Fair usage and retention policy for CI
CI is part of quite a growth at GitLab.com. We have a number of issues that points to different parts of the story. One of such examples is https://gitlab.com/gitlab-com/infrastructure/issues/1279. It is not a big problem if we have some way of controlling it.
During a discussion with different people, we discussed different measures (ex. https://gitlab.com/gitlab-org/gitlab-ce/issues/23366) to have more controlled growth. The latest one is introducing Shared runner minutes
for Private projects which will be enabled quite soon.
This issue is to start a discussion on a more broader approach that would define our "limits" or fair usage for public, private free and private paid projects. Right now it seems that in most cases we do band-aid and then introduce some limits, or consider doing them. I'm thinking maybe there's a better way of doing that.
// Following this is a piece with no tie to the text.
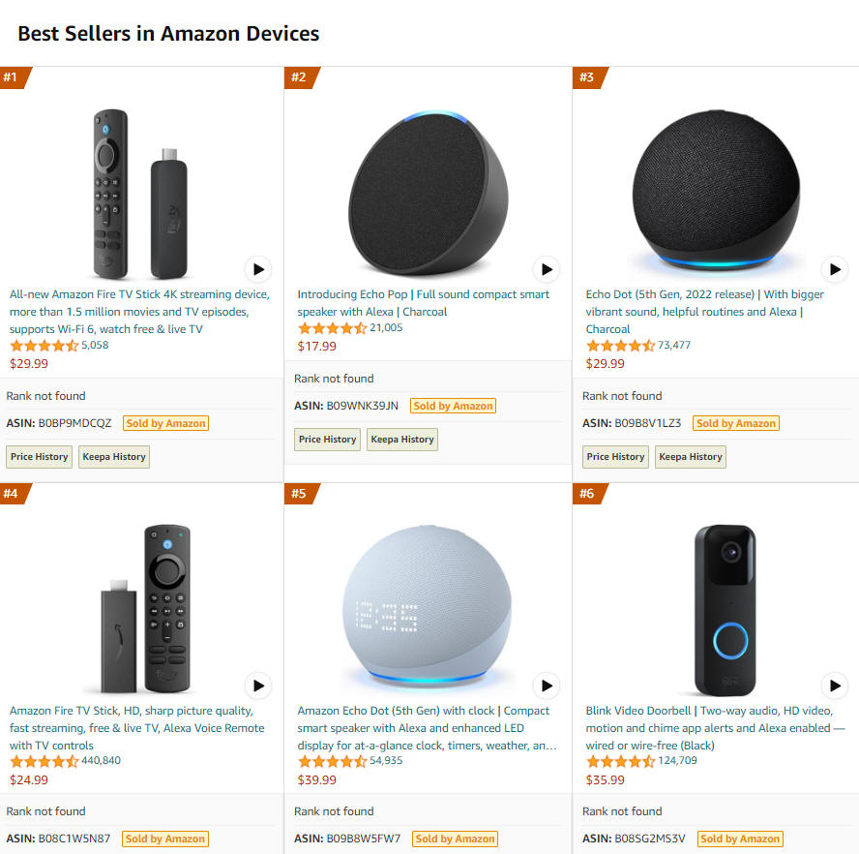
Task: Open Keepa History for ASIN B09B8V1LZ3
Action: coord(691,457)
I did create this issue to consider that in a few months we will have a problem with Container Registry: disk usage and egress traffic. Having policies in place before it happens would make it easier to plan to engineer what needs to happen. This would also allow us to introduce soft limits (alerting) before actually implementing the hard limits.
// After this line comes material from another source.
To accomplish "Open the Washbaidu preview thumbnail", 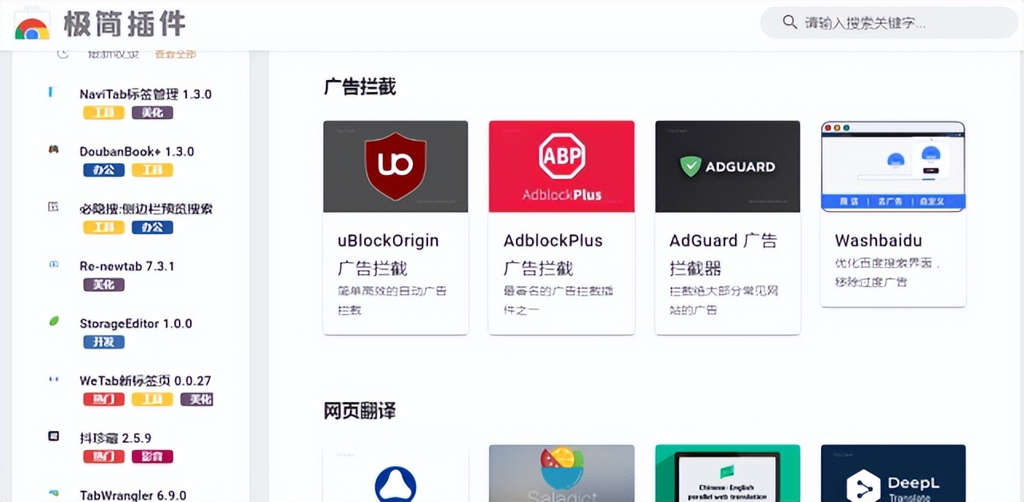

Types of users to consider:
- Public: right now unlimited,
- Private free: will be limited to shared runners minutes,
- Private paid: will be probably by mostly unlimited.
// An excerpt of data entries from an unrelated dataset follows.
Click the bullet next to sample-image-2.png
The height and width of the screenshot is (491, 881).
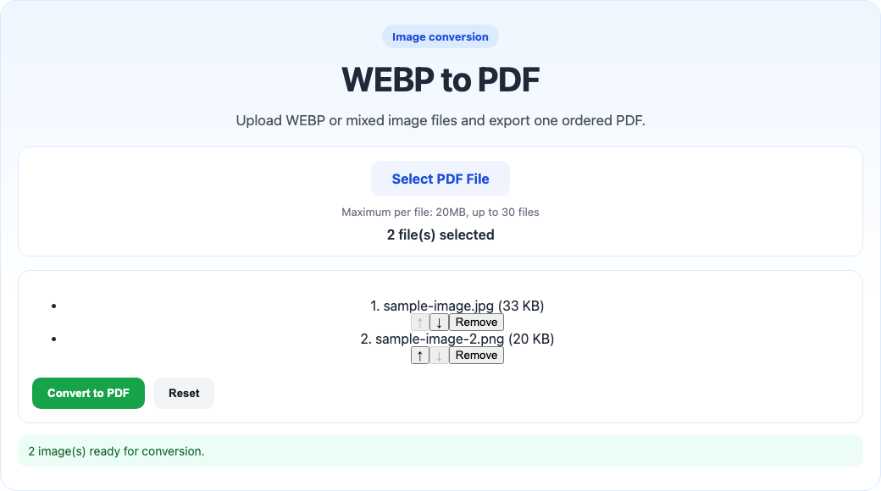pyautogui.click(x=54, y=339)
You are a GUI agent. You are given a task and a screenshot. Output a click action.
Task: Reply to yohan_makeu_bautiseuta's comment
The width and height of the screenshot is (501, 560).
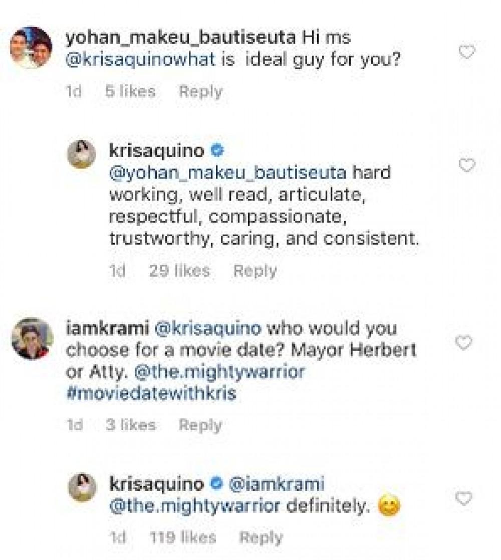click(200, 91)
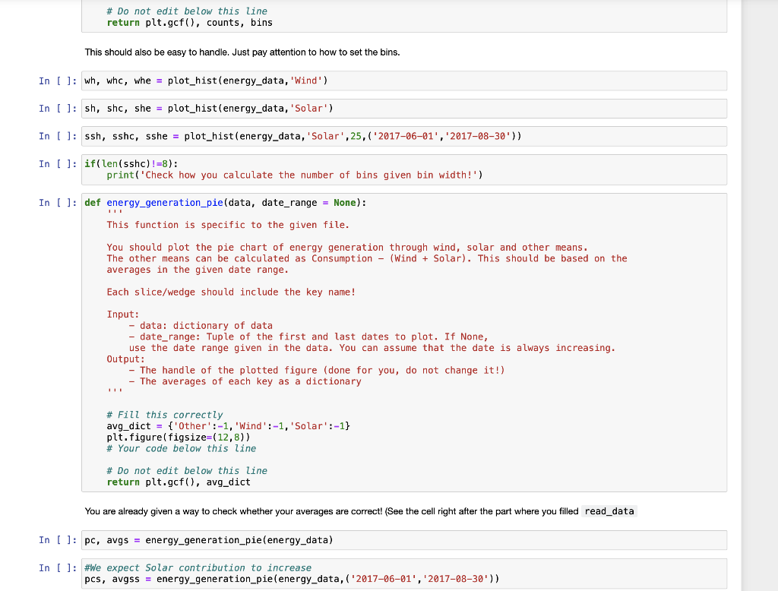Select the read_data inline code reference

[609, 511]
Subsystems that makes the biggest difference for cost and scalability of the CI:
- Shared runners compute: this is already considered by having shared runner minutes,
- Artifacts: we will move that problem away by using object storage, but we do not yet limit unsustained growth. 9.0 introduces default expire data, we had some consideration for default for GitLab.com here: https://gitlab.com/gitlab-com/infrastructure/issues/1279#note_24869631,
- Container registry: currently unlimited, eats a lot of cost for storage and egress traffic. We are waiting to gather data about cost of running GitLab.com Container Registry now,
- Egress traffic from builds: we recently were hit by abuser who were generating a lot of outgoing traffic, with proper monitoring we could detect that, but maybe having more formalised way: You can use 10GB of egress for your builds (similar to shared runners minutes) would be interesting approach.
Example:
- Public: unlimited build minutes, 10GB of artifacts storage, 100GB of egress (maybe just alerting), 20GB of container registry storage,
- Private free: ...,
- Private paid: ....